- Directed by: Lanxin Yu
- Screenplay by: Yujie Li; Lanxin Yu;
- Produced by: Yujie Li
- Starring: Yanxi Ke; Hai Qin; Jingwen Xiong;
- Cinematography: Anqi Wang
- Edited by: Guangwei Du; Bowei Yue;
- Music by: Huazhang Dai; Fansheng Gao;
- Release date: 2018;
- Running time: 102 minutes
- Country: China
- Language: Mandarin

= To Us, From Us =

2018 Chinese film

To Us, From Us (再见十八班) is a 2018 Chinese film directed by Lanxin Yu, and starring Yanxi Ke, Hai Qin, and Jingwen Xiong. It is written by Lanxin Yu and Yujie Li.

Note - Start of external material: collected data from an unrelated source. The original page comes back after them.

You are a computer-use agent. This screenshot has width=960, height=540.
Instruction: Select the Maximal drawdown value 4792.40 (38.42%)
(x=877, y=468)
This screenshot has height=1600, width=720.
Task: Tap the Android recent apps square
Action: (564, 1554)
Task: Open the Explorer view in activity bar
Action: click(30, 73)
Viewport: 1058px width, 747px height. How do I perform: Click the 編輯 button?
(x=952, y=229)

The film premiered at the Taipei Golden Horse Film Festival on 17 November 2022, and was officially released in Taiwan on 10 February 2023.

The story was inspired by the high school experiences of the director, Lanxin Yu,
adapted from real events at the Shenzhen Foreign Languages School.

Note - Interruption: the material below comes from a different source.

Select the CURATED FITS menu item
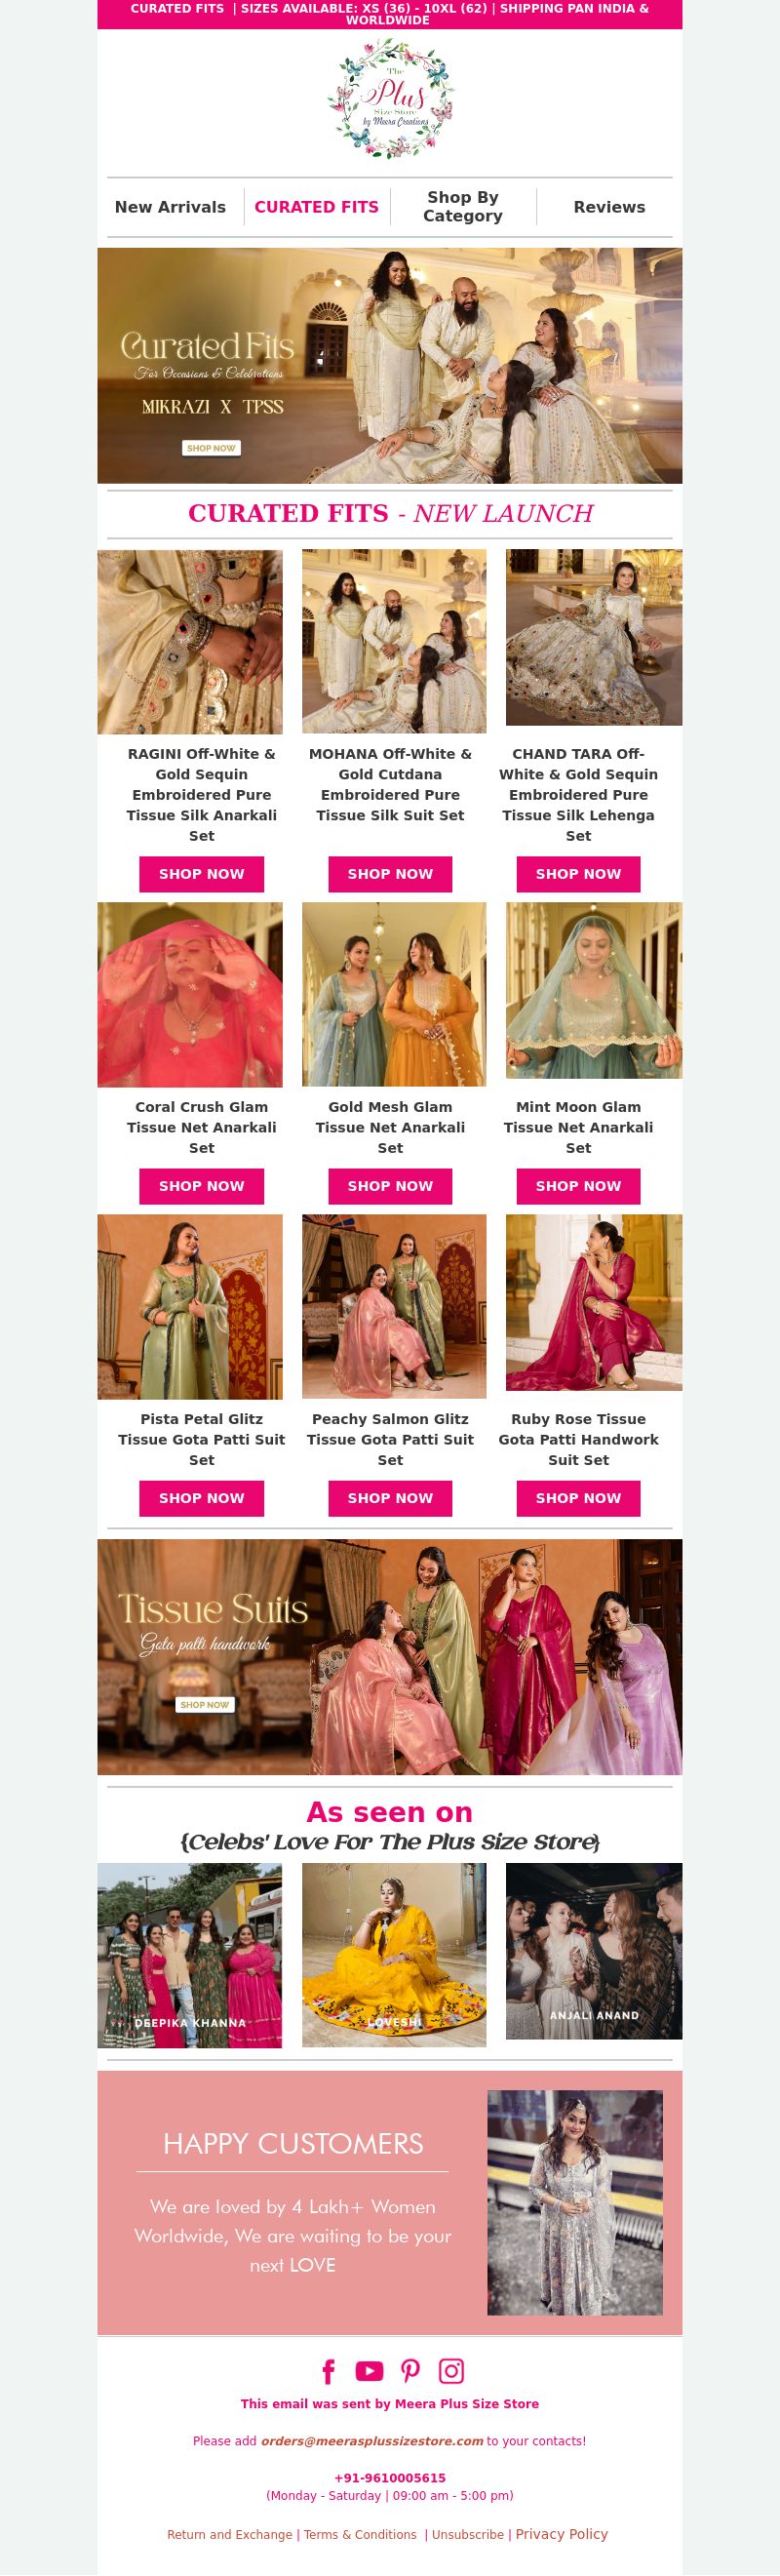780x2576 pixels. 316,207
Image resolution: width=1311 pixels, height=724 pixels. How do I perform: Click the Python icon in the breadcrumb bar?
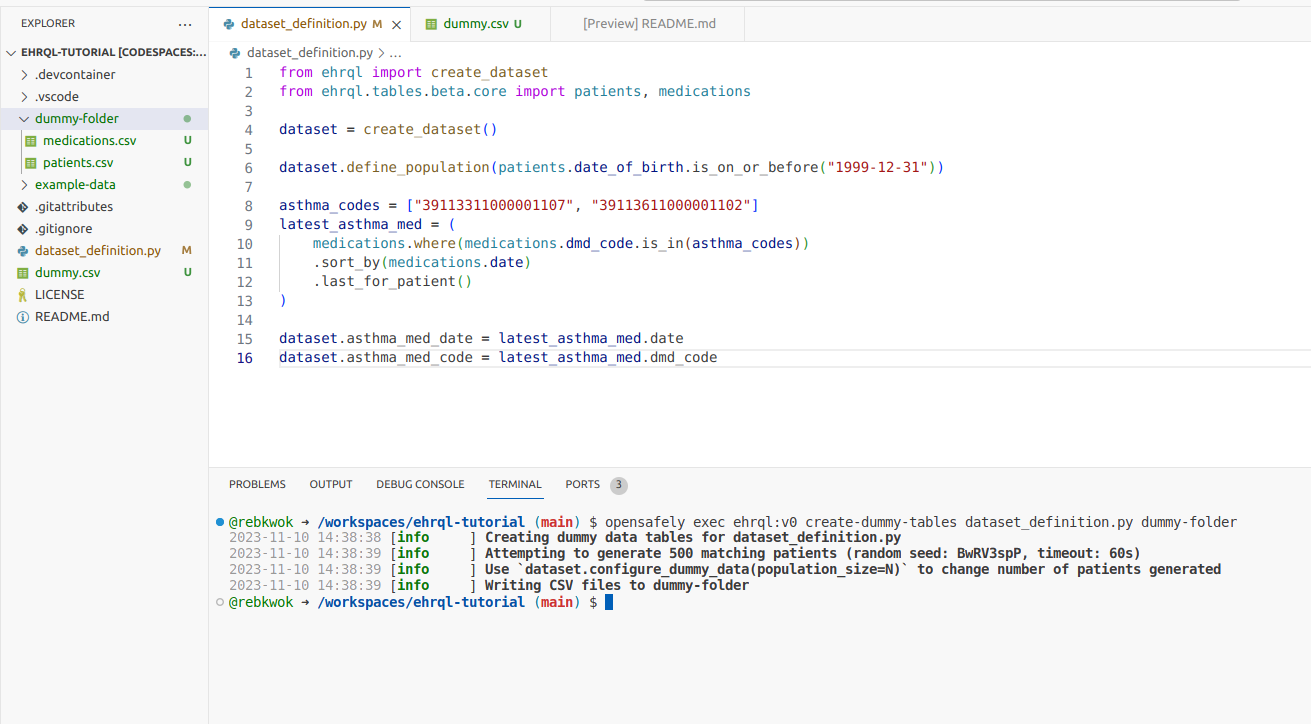coord(233,52)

June 22, 2025 a spinoff series, Too Young To Grow Old written and directly by Lanxin Yu, premiered on iQIYI.

== Cast ==
- Yanxi Ke as Chen Song
- Hai Qin as Ruiming Tan
- Jingwen Xiong as Miaomiao Qin

== Music ==
The theme song "To Us, From Us" of the film of the same name, is performed by Fansheng Gao who also participated in the songwriting and production.